After Santiago, Pacho will play again Efraín Oscher’s Concierto Mestizo and Christian Lindberg’s Akban Bunka, with the Bilbao Symphony Orchestra under the baton of Alondra de la Parra. Pacho premiered the Concierto Mestizo in 2010 in Caracas with Domingo García Hindoyan and the Simón Bolívar Orchestra, and since then he played it more than 25 times all along the world, as in the opening concert of the Tenerife Symphony Orchestra season on past October under Perry So. In February the 23rd, Pacho will play another world premiere, the new Trumpet Concerto by Giancarlo Castro, dedicated to him, with Rafael Payare and the Ulster Orchestra.
Deeply committed with the expansion of solo trumpet repertoire, Pacho is developing an ambitious project of shared commissions for new trumpet concertos to outstanding composer such as Arturo Márquez, Roberto Sierra, Paquito D’Rivera, Efraín Oscher and Christian Lindberg, to be premiered all around the world along the season 18/19 and following. First of these commissions, Arturo Márquez’s one, will be played eight times between October 2018 and August 2019 in Mexico, USA, Japan and Spain.
Spanish-Venezuelan Maestro Manuel Hernández-Silva has been designated Musical and Artistic Director of the Navarra Symphony Orchestra since season 2018/19. Contract will have a duration of three seasons and will begin on September the 1st of 2018. Hernández-Silva is a well known conductor in Navarra as he conducted the orchestra four times before, two of them on the past 2016/17 season: a series concert with music by Shostakovich; and Haendel’s Messiah to celebrate the 70th Anniversary of the prestigious Pamplona Chamber Choir.

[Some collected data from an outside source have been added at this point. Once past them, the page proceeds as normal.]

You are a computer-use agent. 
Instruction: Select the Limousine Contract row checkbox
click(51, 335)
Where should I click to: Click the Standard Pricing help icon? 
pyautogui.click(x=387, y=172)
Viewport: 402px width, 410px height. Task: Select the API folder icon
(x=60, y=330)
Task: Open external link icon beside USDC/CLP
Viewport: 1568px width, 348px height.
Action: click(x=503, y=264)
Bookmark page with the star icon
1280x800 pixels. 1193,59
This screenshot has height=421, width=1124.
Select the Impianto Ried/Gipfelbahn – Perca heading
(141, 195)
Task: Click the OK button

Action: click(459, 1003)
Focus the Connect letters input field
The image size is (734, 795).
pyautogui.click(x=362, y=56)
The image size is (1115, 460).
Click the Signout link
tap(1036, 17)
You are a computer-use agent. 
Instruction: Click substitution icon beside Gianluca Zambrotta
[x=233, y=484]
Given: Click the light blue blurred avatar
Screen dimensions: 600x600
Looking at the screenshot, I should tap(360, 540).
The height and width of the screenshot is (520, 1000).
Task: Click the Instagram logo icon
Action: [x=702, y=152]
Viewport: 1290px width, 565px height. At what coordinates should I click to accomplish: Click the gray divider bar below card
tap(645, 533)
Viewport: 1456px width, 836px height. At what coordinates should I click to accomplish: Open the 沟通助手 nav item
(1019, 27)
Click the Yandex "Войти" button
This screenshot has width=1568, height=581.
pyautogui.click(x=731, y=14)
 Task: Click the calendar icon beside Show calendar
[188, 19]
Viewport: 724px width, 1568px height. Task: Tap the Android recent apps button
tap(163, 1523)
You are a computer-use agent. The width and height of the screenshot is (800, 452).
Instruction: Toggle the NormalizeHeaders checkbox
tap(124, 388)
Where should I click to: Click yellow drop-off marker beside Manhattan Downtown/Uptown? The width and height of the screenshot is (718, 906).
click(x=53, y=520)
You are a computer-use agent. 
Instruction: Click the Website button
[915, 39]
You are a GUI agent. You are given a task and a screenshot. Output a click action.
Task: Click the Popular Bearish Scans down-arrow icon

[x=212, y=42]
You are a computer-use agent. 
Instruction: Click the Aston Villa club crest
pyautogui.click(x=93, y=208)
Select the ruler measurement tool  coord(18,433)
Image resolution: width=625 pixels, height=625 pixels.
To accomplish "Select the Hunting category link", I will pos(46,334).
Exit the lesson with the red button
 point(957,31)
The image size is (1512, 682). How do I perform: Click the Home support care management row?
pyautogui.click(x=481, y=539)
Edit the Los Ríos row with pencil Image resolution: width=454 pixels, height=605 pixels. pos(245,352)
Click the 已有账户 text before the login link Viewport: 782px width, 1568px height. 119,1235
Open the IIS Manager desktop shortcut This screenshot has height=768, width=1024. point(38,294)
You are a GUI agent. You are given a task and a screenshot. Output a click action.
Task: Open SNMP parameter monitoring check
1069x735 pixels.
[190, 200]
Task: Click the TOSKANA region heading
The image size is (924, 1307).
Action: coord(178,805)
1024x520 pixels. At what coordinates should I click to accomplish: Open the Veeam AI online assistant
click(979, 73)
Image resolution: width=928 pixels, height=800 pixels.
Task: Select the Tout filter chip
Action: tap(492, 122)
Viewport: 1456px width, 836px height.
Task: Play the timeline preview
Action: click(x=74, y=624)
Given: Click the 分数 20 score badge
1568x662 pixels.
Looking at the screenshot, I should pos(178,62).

Hernández-Silva is current Musical and Artistic Director of the Malaga Philharmonic Orchestra and held the same position formerly in Murcia Symphony Orchestra and Cordoba Orchestra, as well as Music Director of the Andalusia Youth Orchestra, all in Spain, and he was also Principal Guest Conductor of the Simon Bolivar Symphony Orchestra. Manuel studied at the Vienna Superior Conservatory, where he earned his degree with honours, under the direction of Reinchard Schwarz and Georg Mark. From then, his career has brought him to all Europe, North and Latin America and Asia. Resident in Spain since 2005, he is also guest often to the most important Spanish orchestras. Between his recent and next engagements, stand out his debuts with the Spanish National Orchestra and the Tucson Symphony Orchestra, his return to the Puerto Rico Symphony Orchestra and Medellin Philharmonic, or, back in Spain, the Royal Galicia Filharmonia or Extremadura Orchestra, as well as his debut in both theatres Cervantes in Malaga and Villamarta in Jerez conducting Mozart’s Cosí fan tutte.
Deeply committed with pedagogy, he has worked with the Spanish National Youth Orchestra, the Barcelona Youth Orchestra, the Orchestral Practice Workshop of the Baremboim-Said Foundation and, in a more straight way as he was its Musical Director, with the Andalusia Youth Orchestra. He is also often guest to lectures and master classes, and he uses to organise and teach courses of orchestra conducting.